The Inside Day
Today’s session was fairly textbook as it all
started with Sunday’s gap up open that was quickly reversed and broke below the
December 31 low at 2037. In the weekend report, we noted that the bulls needed
to hold 2016-2020 support area for the bounce scenario to remain valid, but
bears quickly eliminated that potential by breaking support decisively around
midnight. This breakdown created an immediate flood to the grey support area
located at 1998-2000. Basically, the price and pattern was very similar to the
green line projection 2016->2020->2000 as the white and red projections
were invalidated.
Fast forward, when the day session opened and the flood
continued until the December 14th low at 1983~ was retested that created
a double bottom setup. Our hourly extreme oversold “A+ Tier” setup was
confirmed at 12PM lunch time and ES was trading at 1988. This provided us with
a decent trade that had initial targets of 2010 and 2020 with a
risk/invalidation level at 1975. What happened in the next few hours was just a
typical first try rejection at the 1HR 8EMA level. It later formed a higher low with the massive
hourly bull bar that erased the morning losses. At the end of the day session,
the minimum target of 2010 was hit and now the 2020 target could be upgraded to
at least 2030 depending on the overnight session setup.
What’s next?
Daily closed at 2009.5, this is still below all the daily
moving averages.
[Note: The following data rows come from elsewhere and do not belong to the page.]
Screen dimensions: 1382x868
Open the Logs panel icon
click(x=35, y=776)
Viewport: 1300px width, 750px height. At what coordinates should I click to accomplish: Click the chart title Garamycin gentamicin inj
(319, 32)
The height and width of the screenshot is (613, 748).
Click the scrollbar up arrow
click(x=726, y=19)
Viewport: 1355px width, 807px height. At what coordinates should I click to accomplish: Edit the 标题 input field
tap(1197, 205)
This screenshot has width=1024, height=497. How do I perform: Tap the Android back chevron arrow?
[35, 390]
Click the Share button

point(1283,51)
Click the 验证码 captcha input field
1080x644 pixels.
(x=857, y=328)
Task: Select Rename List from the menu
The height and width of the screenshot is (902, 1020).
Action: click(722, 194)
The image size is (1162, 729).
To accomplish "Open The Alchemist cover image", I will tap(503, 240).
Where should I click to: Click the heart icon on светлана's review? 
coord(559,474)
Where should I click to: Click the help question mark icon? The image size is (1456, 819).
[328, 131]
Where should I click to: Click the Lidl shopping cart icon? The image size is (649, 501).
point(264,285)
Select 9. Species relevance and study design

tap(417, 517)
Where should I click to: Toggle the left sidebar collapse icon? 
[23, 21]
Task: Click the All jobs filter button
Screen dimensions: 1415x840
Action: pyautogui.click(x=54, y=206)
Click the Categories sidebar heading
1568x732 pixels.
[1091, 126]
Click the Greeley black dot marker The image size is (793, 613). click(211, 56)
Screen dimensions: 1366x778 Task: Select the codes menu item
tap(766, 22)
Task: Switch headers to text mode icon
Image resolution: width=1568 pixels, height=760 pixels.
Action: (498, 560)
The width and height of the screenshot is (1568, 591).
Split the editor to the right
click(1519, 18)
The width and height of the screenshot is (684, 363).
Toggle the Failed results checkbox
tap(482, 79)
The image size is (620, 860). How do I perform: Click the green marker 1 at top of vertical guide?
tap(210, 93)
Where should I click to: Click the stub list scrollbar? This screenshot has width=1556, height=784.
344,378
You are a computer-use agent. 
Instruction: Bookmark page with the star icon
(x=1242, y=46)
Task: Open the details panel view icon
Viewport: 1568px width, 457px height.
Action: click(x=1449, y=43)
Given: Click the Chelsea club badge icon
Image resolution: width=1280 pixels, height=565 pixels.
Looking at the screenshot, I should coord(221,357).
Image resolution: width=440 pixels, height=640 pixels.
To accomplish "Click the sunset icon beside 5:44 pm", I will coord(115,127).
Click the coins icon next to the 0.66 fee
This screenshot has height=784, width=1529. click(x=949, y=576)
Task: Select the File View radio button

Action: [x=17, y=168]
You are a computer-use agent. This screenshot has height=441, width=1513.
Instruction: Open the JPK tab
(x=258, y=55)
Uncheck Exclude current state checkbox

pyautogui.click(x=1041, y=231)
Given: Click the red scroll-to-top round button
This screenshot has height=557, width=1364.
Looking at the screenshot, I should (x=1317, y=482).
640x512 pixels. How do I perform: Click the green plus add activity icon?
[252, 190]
The candle is also a large bottom wick sticksave that has a
day range of 63.25 points. This means that it’s very likely the next couple of
days will be trading inside this range.
The immediate target is 2020. The 50% fibonacci retracement
resistance is at 2027.63 and 61.8% at 2038.81. This rally is being treated as a
deadcat bounce for the time being (similar to how we treated the December 21st
bounce as deadcat bounce that extended beyond expectations.) Also, any dip overnight/tomorrow
should not exceed 1995 or else bulls risk a hard rejection by the bears to
continue the daily bearish chart context. Overall, this means that the current thesis
for this deadcat bounce could go as high as 2027-2039 before we change our
stance that the bears are deemed too weak if bulls make it higher than that. Please
view the last chart with the current white line projection as our primary bias if
confused.
For the unexpected outside day scenario, bears must break
below 1980 and maintain a solid bear train to the 1970 and 1950 key support
levels.
Current Plan for
tomorrow:
It’s a high probability inside day tomorrow within the
2043.5 vs 1980.25 range, so we will attempt to buy the lows or sell highs only
to avoid getting bad entries on trades. Ideally, an overnight/morning pullback
to 2002-1998 to add more longs for a quick trade. It really depends on how
overnight session does when we wake up tomorrow and reassess the roadmap.